### Problem
In the entries below, filter for the word "GeileDorothy" and copy every matching line.

━━━━━ Dataset records ━━━━━

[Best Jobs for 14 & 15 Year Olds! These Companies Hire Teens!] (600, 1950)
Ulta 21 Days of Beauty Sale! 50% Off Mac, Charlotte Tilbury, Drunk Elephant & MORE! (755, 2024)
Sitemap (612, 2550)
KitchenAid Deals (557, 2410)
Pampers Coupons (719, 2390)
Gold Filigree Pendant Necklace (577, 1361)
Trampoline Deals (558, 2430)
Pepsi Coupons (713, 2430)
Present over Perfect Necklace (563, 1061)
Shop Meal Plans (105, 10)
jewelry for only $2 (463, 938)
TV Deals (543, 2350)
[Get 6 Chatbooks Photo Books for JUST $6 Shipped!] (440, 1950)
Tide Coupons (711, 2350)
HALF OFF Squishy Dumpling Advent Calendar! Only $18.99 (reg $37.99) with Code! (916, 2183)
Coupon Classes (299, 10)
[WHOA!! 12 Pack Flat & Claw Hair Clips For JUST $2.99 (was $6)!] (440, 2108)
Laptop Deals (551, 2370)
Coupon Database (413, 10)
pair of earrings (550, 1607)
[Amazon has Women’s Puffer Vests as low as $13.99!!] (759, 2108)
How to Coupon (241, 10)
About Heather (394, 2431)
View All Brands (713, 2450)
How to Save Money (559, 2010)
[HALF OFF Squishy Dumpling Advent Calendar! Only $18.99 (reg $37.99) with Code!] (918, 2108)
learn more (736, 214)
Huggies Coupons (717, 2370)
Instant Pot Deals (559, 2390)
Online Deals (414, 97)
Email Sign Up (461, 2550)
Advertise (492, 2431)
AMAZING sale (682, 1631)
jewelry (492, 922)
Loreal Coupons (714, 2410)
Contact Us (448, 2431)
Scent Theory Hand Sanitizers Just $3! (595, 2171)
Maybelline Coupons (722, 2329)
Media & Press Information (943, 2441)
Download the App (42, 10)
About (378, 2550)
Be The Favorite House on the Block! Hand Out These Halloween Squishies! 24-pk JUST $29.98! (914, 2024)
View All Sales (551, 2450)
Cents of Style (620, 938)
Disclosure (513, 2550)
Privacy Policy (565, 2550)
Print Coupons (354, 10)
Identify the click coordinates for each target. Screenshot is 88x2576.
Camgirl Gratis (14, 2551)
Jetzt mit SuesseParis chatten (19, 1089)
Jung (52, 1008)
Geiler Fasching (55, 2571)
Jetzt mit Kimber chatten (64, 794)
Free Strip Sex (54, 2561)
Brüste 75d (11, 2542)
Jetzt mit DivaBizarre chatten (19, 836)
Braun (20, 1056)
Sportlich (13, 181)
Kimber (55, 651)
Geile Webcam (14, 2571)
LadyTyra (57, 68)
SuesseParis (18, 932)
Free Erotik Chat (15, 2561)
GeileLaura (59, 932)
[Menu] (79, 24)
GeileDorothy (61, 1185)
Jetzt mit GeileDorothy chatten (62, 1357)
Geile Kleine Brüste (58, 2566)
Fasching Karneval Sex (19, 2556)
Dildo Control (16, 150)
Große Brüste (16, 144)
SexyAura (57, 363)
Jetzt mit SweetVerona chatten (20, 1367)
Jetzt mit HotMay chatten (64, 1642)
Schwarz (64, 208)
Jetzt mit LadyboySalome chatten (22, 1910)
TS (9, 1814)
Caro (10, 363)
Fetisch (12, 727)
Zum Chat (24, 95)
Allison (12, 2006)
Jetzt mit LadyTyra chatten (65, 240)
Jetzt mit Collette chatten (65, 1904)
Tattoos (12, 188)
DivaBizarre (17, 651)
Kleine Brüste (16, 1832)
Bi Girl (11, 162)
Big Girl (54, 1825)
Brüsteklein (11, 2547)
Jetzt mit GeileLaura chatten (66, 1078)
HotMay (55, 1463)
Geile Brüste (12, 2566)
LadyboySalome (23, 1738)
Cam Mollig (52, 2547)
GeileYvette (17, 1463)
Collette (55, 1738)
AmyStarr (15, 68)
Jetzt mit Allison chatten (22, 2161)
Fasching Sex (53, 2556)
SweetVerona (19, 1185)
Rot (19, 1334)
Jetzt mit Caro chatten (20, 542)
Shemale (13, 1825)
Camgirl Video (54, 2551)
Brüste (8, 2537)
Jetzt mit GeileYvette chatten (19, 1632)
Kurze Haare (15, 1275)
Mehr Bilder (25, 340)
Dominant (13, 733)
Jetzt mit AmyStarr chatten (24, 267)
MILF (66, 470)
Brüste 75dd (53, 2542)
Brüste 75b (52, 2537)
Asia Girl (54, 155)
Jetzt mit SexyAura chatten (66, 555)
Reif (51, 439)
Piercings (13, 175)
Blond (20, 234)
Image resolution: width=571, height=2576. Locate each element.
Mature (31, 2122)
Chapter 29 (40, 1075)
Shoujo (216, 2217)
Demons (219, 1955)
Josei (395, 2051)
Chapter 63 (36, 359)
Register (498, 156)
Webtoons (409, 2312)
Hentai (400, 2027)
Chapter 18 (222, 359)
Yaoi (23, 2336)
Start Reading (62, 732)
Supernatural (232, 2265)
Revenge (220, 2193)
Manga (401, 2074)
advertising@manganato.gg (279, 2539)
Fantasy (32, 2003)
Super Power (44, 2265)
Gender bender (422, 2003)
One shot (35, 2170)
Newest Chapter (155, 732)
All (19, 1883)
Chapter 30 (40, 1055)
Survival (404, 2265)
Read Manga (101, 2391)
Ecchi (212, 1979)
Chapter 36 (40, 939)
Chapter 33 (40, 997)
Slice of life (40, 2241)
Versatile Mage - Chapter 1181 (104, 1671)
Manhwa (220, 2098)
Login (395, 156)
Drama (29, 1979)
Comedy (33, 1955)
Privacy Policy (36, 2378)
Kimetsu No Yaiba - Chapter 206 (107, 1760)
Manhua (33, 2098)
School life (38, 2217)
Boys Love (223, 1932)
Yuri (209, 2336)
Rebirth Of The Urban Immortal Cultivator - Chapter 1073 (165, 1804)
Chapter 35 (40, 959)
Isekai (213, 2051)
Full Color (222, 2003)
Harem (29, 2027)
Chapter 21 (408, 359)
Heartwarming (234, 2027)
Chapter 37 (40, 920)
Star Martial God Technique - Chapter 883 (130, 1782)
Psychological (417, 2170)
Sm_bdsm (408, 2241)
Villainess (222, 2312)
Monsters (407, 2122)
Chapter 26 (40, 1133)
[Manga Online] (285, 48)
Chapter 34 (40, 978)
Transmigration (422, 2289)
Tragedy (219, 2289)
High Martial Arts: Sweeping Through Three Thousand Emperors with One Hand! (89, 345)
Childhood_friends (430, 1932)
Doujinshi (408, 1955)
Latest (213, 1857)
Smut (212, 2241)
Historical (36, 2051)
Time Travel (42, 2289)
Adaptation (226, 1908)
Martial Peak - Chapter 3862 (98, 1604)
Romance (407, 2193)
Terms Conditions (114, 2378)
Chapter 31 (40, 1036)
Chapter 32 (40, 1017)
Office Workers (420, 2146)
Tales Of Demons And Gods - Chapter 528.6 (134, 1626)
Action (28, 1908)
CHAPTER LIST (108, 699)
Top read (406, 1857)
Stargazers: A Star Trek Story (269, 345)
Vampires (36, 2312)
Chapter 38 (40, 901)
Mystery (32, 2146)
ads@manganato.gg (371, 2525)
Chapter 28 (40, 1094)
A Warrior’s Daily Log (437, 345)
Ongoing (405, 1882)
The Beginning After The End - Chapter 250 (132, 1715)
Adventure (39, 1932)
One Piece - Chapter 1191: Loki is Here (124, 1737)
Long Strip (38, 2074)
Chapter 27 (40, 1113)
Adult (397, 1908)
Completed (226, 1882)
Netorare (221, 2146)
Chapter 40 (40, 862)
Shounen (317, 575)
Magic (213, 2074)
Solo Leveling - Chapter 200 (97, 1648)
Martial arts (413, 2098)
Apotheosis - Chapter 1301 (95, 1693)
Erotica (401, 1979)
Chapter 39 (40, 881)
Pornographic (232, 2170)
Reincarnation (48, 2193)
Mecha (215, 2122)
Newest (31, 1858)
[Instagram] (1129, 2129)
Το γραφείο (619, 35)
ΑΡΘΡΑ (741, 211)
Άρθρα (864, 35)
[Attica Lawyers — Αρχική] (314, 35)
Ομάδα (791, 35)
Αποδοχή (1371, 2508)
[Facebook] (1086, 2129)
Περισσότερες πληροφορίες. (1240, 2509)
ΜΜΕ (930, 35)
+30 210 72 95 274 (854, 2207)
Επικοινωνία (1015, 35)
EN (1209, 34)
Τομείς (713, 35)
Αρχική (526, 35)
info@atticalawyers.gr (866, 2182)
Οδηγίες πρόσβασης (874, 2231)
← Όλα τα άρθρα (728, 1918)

━━━━━

### Finished task
GeileDorothy (61, 1185)
Jetzt mit GeileDorothy chatten (62, 1357)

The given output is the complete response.